◆ GOAL OF THE EXERCISE:
Look below for the line that has "The image size is (1344, 896).". Set down the lines from there through the line that has "Open the Priority dropdown", exactly as written.

◆ INPUT DATA:
-------------------------

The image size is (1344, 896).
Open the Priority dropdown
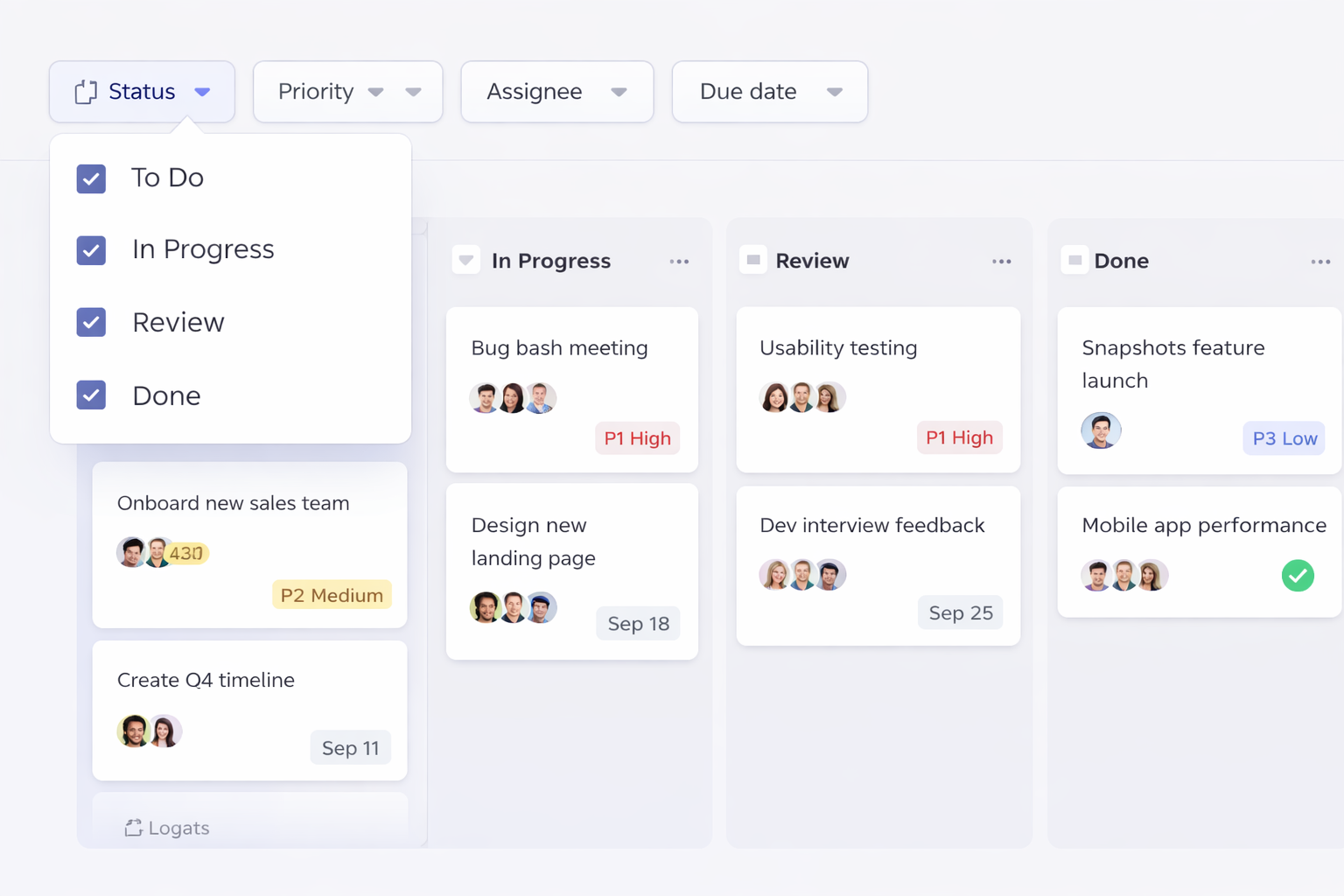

-------------------------

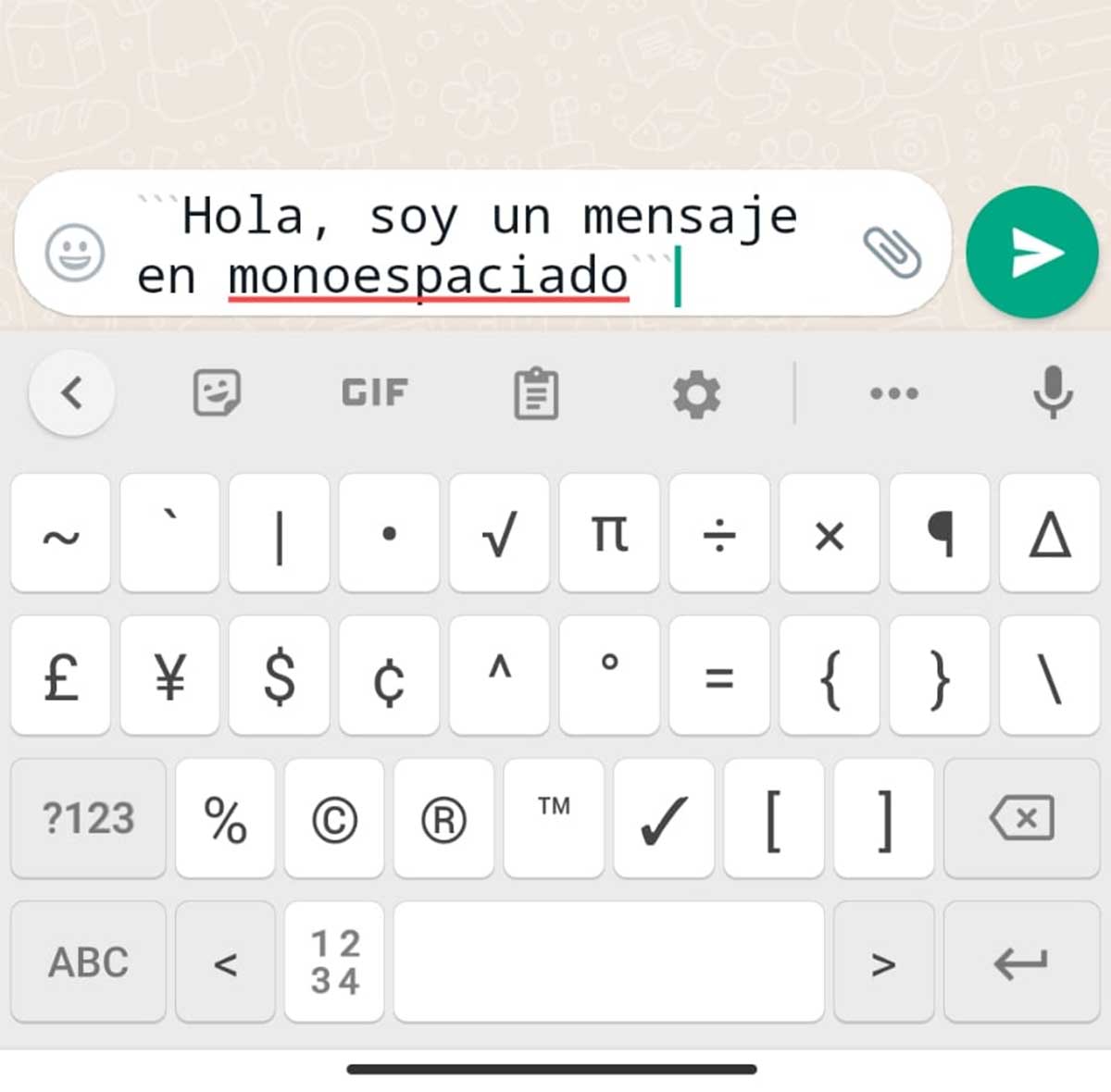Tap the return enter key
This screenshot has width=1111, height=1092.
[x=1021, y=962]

-------------------------

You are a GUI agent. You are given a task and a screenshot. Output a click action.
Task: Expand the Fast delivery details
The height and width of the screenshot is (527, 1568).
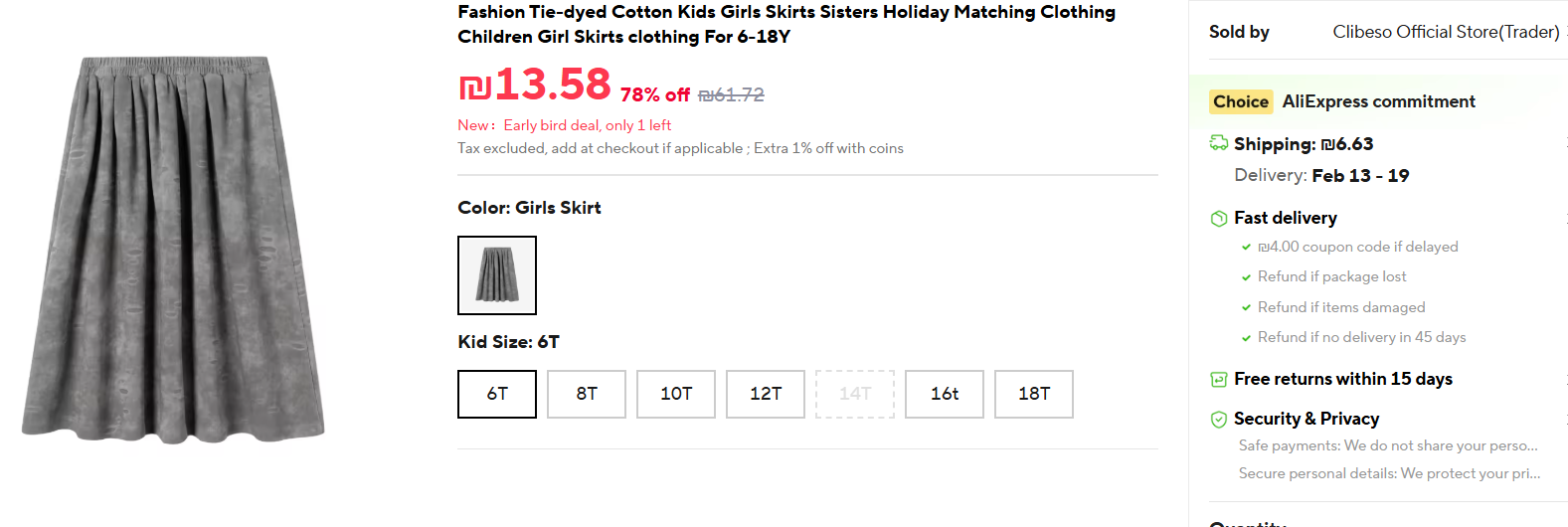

-------------------------

◆ ANSWER FOR THIS EXERCISE:
The image size is (1344, 896).
Open the Priority dropdown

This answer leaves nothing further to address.